We are headed for the Carretera Austral, a road that winds through part of Chilean Patagonia, and was supposed to connect to Argentina, but Argentina didn’t finish their side. Fun fact! There are significantly fewer guanacos along dirt roads than paved roads, no idea why. Also! The southern section of this road has only existed for twenty years and is still gravel. We find a large gravel lot for the night with a great mountain view. Overnight a big storm blows in, and we learn the tent will start to close on us when wind speed reaches 50mph. It’s a long night.

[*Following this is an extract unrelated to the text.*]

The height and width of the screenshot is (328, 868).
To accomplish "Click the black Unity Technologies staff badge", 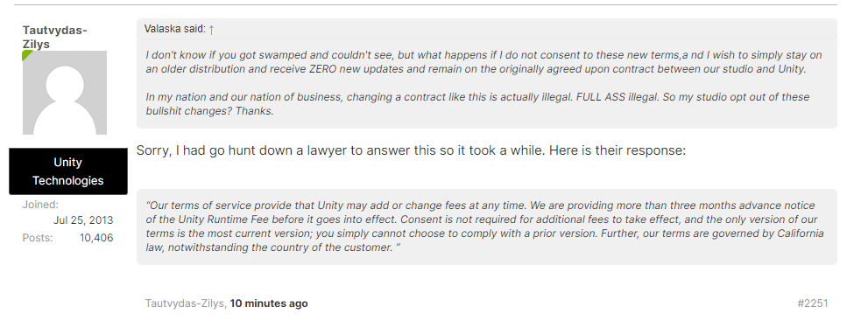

Calm skies welcome us to another day and we are so grateful we get a very late start. The road from this point south drops down to a single lane, and oncoming traffic does not move over for us. It’s a little sporty. We have one ferry to catch to make it to the end, and when we arrive it’s unclear how often is runs. It could be ten minutes away or three hours. Turns out it was only an hour away! After crossing the lake we drive more single lane dirt road to the end of the Carretera Austral. It is similarly anti-climactic, but we are more emotionally prepared this time. The town at the end of the road, Villa O’Higgins, is where we spend the night before starting the drive to the northern end.
Up and on the road, we have 2000km of, hopefully, scenic road ahead of us! We put down some miles to get back to where we started the road at Cochrane. After a quick grocery refill, and a long wait for gas, its back on the road to a camp spot sandwiched between the road and a river gorge with mountains in the distance. The road isn’t busy, and the weather is calm so we have a very restful night.